È di questi giorni la definitiva levata di scudi del ministro Renato Brunetta contro lo smart working. Dice il ministro che è ora di tornare alla normalità e che con il rientro in ufficio aumenterà il tasso di crescita del paese per la conseguente riattivazione dei consumi. E migliorerà la qualità dei servizi nella pubblica amministrazione. Non sono d’accordo su nessuna di queste considerazioni.

Intanto non sono d’accordo sul concetto di normalità. La normalità post-Covid dovrà essere una normalità diversa, non il semplice spostamento indietro delle lancette dell’orologio. Anzi dovremo fare tesoro della consapevolezza della fragilità del nostro modello di vita. Per cambiarlo.

D’altra parte la pandemia ha accelerato il cambiamento del lavoro legato alla rivoluzione digitale. Che modifica, per sempre, due caratteri della prestazione lavorativa: il vincolo del luogo in cui si svolge, quindi lo spazio, e la scansione rigida degli orari, quindi il tempo. Certo non tutti i lavori si possono svolgere da remoto, ma molti si. E in autonomia, sulla base di obiettivi e nel contesto di processi organizzativi coerenti. Non è ciò che abbiamo visto nella pandemia ma è ciò che è possibile e utile realizzare.

Per una valutazione corretta dell’impatto del lavoro agile sulla vita delle persone e dell’organizzazione sociale è però importante sgombrare il campo da una sequenza di equivoci o da veri e propri pregiudizi. In primo luogo il lavoro da remoto, post-Covid, non coincide con il lavoro da casa né è obbligatorio farlo tutti i giorni. Perché la flessibilità di tempi e luoghi ne è la caratteristica distintiva. In secondo luogo, la produttività del lavoro nella pubblica amministrazione non dipenda dal controllo gerarchico. Chi lo pensa rivela un giudizio sul lavoro pubblico. Infine lo smart working è lavoro, e non di rango inferiore.

Certo il lavoro da remoto va regolato nella contrattazione collettiva, non per decreto, in tutti i suoi aspetti. In modo da valorizzarne pregi e trovare soluzione ai problemi: dai costi scaricati dalle imprese sulle persone alla mancanza di socialità che i coworking di prossimità possono risolvere adeguatamente. Come sta facendo Milano.

Proprio a Milano si dimostra, ma vale anche per Roma, che con lo smart working al calo dei consumi in centro corrisponde il loro aumento in periferie, rianimate. Oltre alla riduzione di inquinamento, traffico e incidenti stradali.
In secondo luogo, non è lo smart working che determina il livello della qualità dei servizi della pubblica amministrazione. Certo la digitalizzazione non è la panacea di tutti i mali, ma ne è la condizione necessaria, anche se non sufficiente.
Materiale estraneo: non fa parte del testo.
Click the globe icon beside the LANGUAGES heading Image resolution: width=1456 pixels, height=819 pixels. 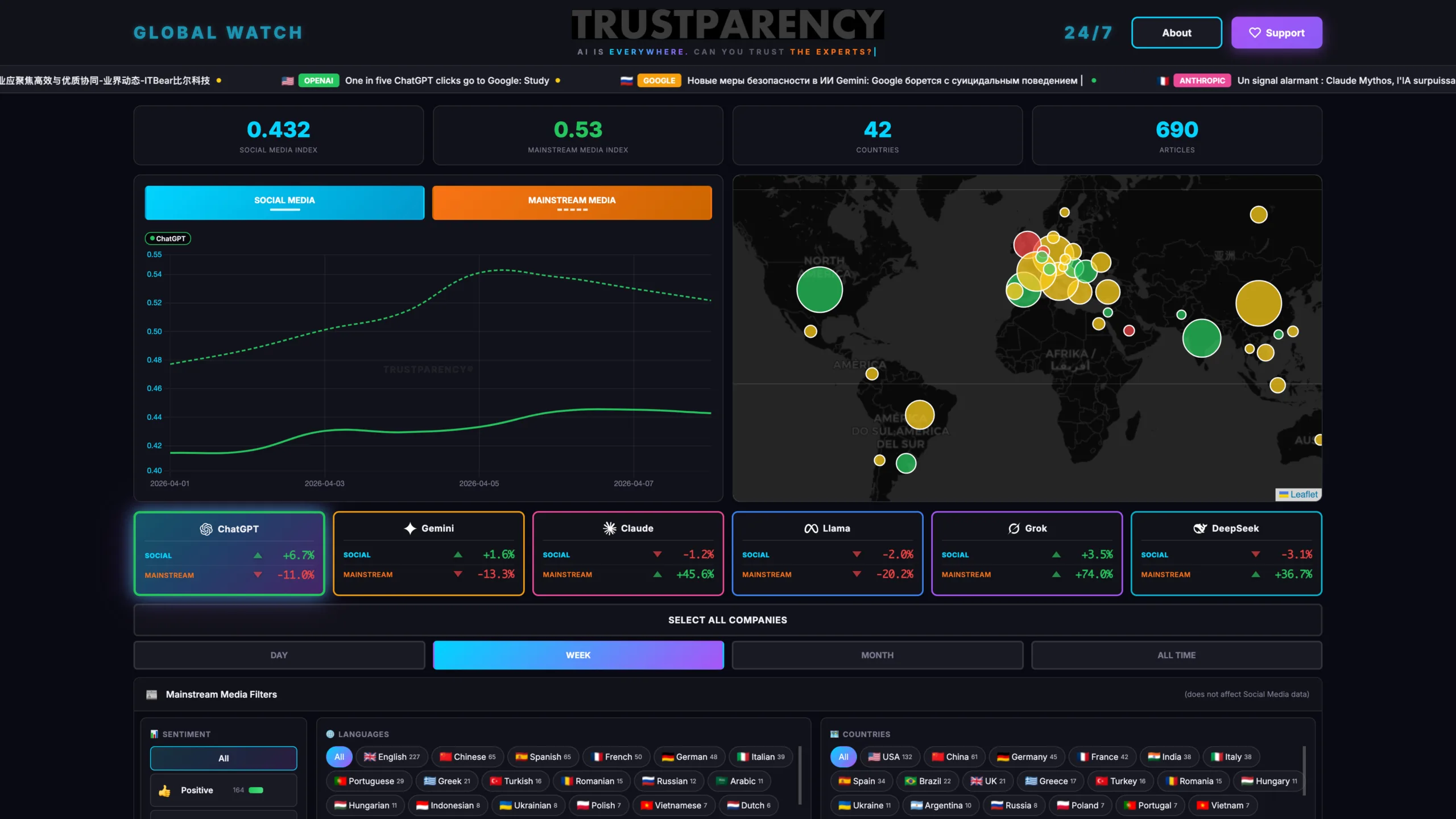[331, 734]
Non esiste automatismo tra efficacia dei servizi pubblici e digitalizzazione perché alla loro qualità concorrono le caratteristiche del processo organizzativo, le capacità della dirigenza, la formazione e la motivazione delle lavoratrici e dei lavoratori pubblici.
Alfonso Fuggetta, studioso di innovazione della Pubblica amministrazione, ha da tempo suggerito che le criticità maggiori risiedono nella inadeguatezza dei back-end, cioè nella struttura e nella organizzazione dei processi e dei sistemi informatici di supporto. È questo snodo che impedisce di creare servizi più evoluti e di eliminare gli adempimenti che l’amministrazione ribalta sui cittadini. Non lo smart working.

Ma soprattutto il problema che risalta negativamente nelle affermazioni del ministro, è l'approccio di premessa. Se il lavoro da remoto è considerato l’evento subito durante il Covid per garantire la continuità produttiva in assenza di alternative, allora è giusto tornare indietro. Se invece lo si considera un'opportunità si deve guardare avanti.
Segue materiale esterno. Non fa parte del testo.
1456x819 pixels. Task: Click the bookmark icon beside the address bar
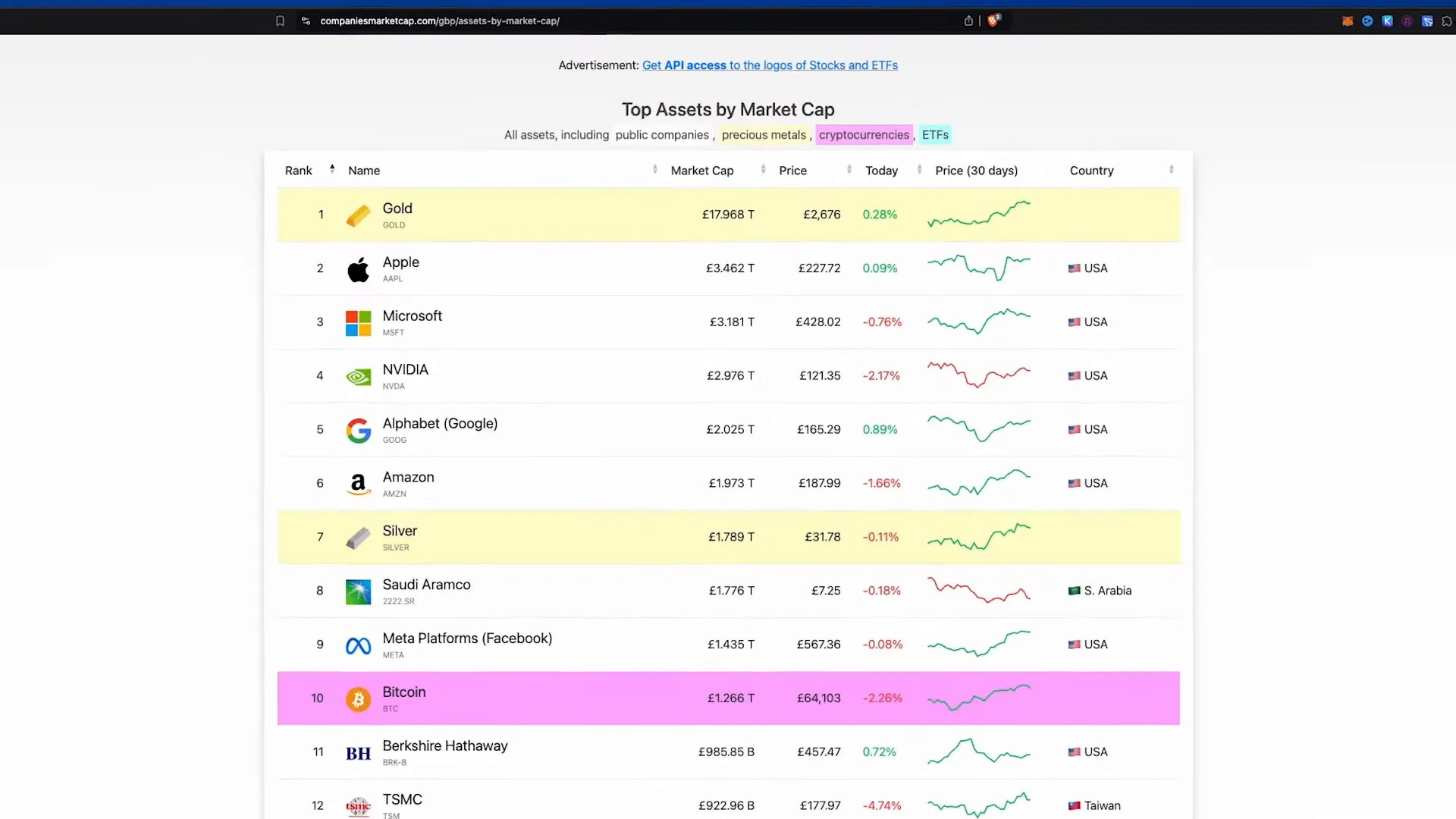[x=281, y=21]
E questo è il punto: il cambiamento del lavoro indotto dalla rivoluzione digitale non è da ostacolare, ma da favorire, valorizzandone i vantaggi. Di sistema, sulla vita delle persone e sullo sviluppo urbano. Certo i cambiamenti vanno gestiti e accompagnati nella giusta direzione dalle istituzioni, da chi amministra, dalle forze sociali. Senza farsi guidare da pigrizia o pregiudizi.